## [Exercise description]
Nothing outside the range below should be printed. Output exactly the lines from the line with "Task: Click the +1" to the line with "This screenshot has width=2034, height=613.", both included.

## [Provided records]
*** Block opens ***

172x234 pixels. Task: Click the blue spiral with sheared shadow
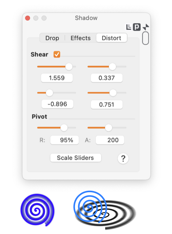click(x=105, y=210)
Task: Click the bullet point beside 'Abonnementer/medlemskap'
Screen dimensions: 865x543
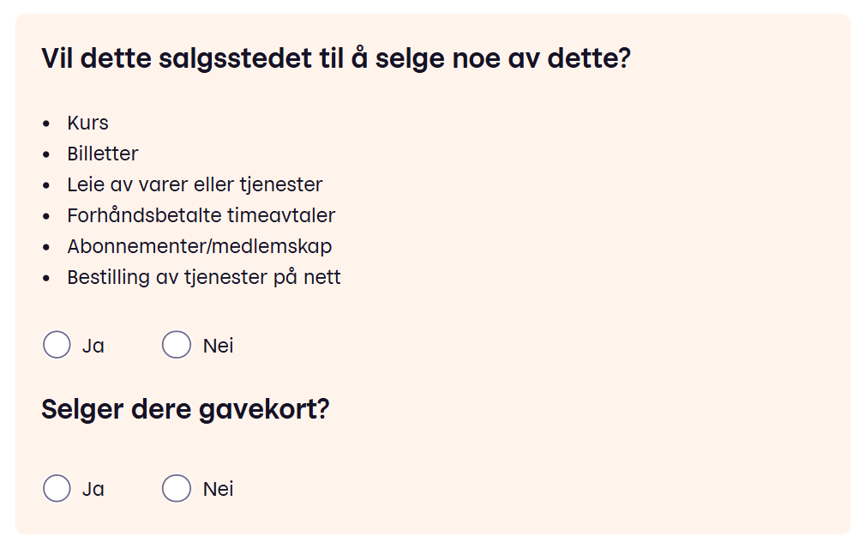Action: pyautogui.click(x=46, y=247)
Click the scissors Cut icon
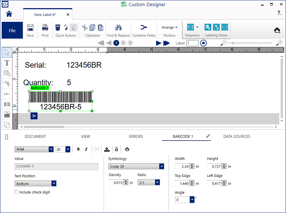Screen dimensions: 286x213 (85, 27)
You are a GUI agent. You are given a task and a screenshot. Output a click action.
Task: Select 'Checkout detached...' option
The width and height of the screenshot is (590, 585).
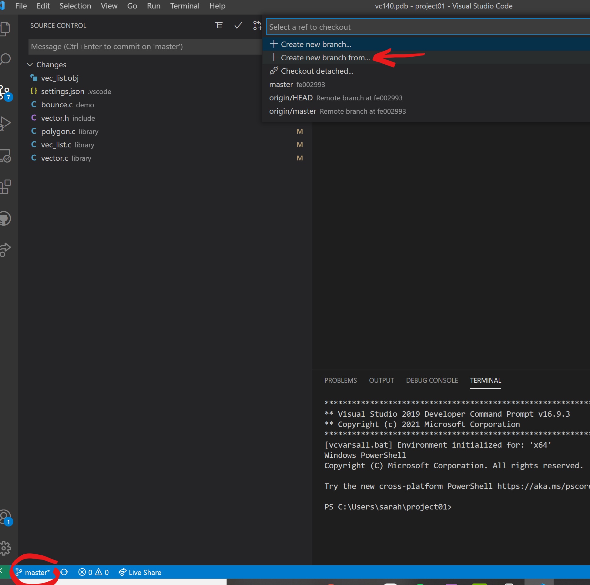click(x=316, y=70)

*** Block closes ***
*** Block opens ***

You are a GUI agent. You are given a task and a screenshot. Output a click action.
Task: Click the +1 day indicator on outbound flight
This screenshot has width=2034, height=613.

*** Block closes ***
*** Block opens ***

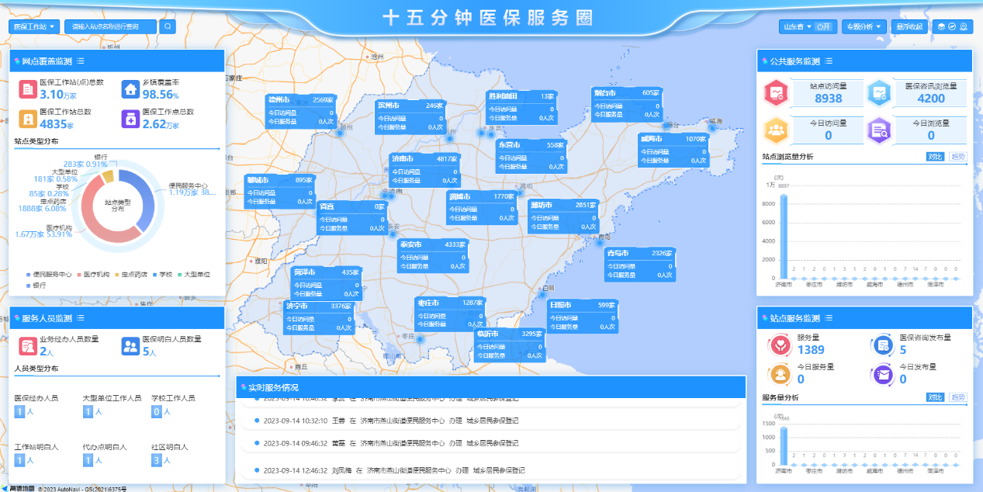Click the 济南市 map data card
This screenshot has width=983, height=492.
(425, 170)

*** Block closes ***

## [Expected answer]
Task: Click the +1 day indicator on outbound flight
This screenshot has width=2034, height=613.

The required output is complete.